Stored data:

# # # #

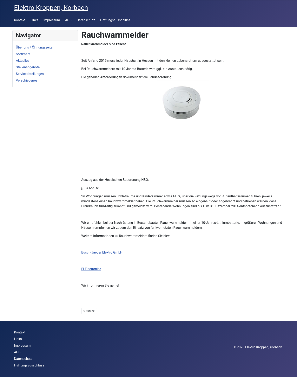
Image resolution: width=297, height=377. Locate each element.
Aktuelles (22, 61)
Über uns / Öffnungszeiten (35, 47)
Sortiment (23, 54)
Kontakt (19, 20)
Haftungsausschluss (115, 20)
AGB (68, 20)
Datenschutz (86, 20)
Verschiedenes (27, 80)
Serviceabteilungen (30, 74)
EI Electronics (91, 269)
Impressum (51, 20)
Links (34, 20)
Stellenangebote (28, 67)
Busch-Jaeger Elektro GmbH (102, 252)
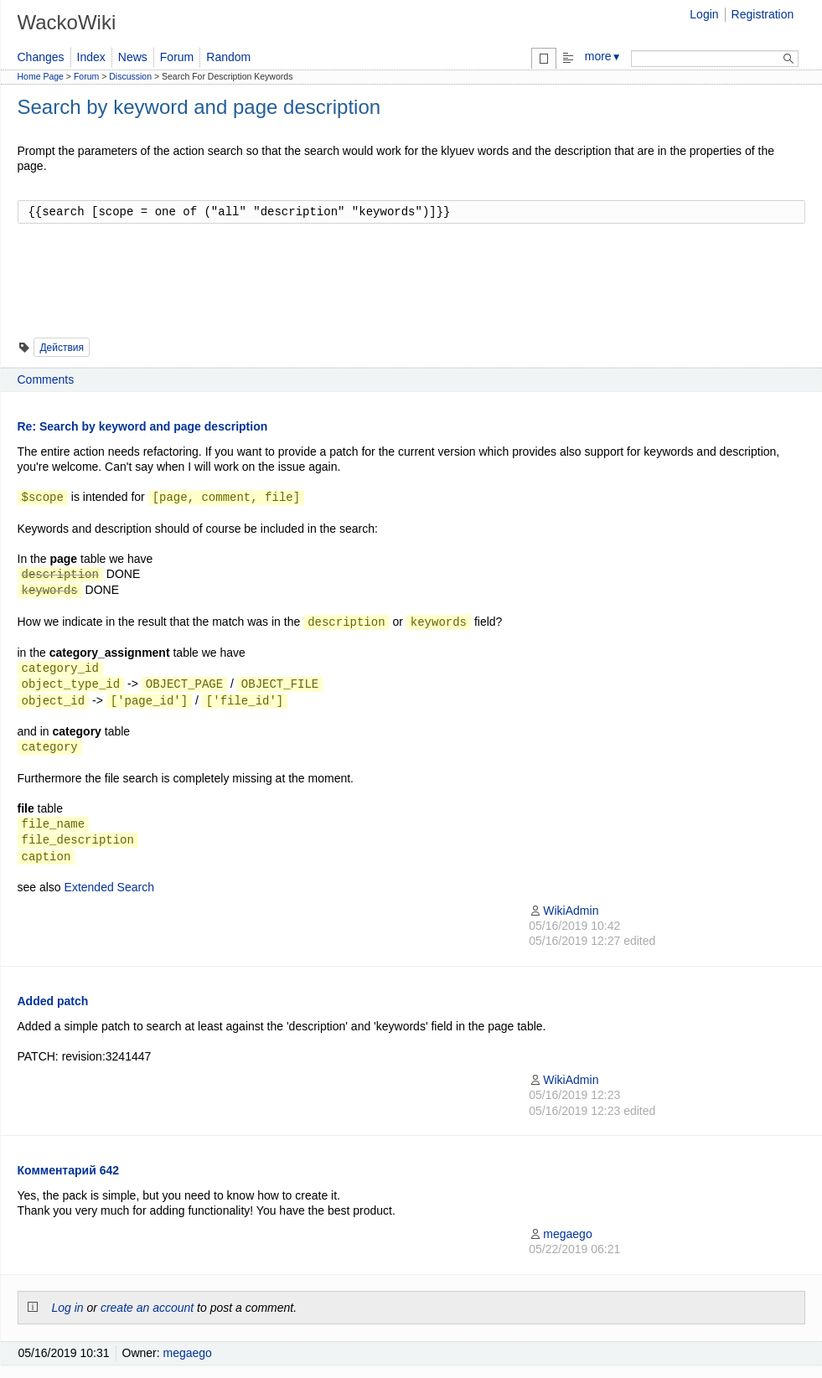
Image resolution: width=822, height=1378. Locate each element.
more (603, 56)
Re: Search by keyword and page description (143, 426)
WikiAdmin (563, 910)
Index (91, 57)
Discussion (130, 76)
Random (228, 57)
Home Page (41, 76)
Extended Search (109, 887)
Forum (177, 57)
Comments (46, 379)
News (132, 57)
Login (704, 14)
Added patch (53, 1001)
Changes (41, 57)
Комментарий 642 (69, 1170)
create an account (147, 1307)
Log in (68, 1307)
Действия (61, 348)
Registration (763, 14)
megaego (560, 1234)
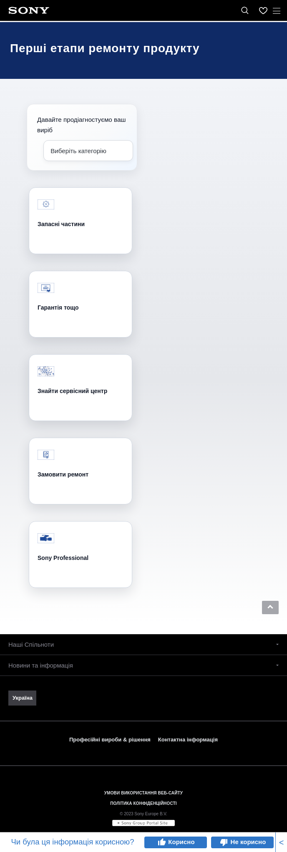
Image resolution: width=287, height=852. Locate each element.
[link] (22, 698)
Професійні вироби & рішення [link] (110, 739)
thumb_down (224, 842)
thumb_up (161, 842)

# # # #

• _Short exercise_
Swap "Random" for "Shuffle" in everything from the line containing "Discussion (130, 76)" down to the end of the items, and give only those lines again with nothing else changed. Leave the pictures out of the answer.

• _Answer to this exercise_
Discussion (130, 76)
Shuffle (228, 57)
Home Page (41, 76)
Extended Search (109, 887)
Forum (177, 57)
Comments (46, 379)
News (132, 57)
Login (704, 14)
Added patch (53, 1001)
Changes (41, 57)
Комментарий 642 (69, 1170)
create an account (147, 1307)
Log in (68, 1307)
Действия (61, 348)
Registration (763, 14)
megaego (560, 1234)
Image resolution: width=287, height=852. Locate each element.
[link] (22, 698)
Професійні вироби & рішення [link] (110, 739)
thumb_down (224, 842)
thumb_up (161, 842)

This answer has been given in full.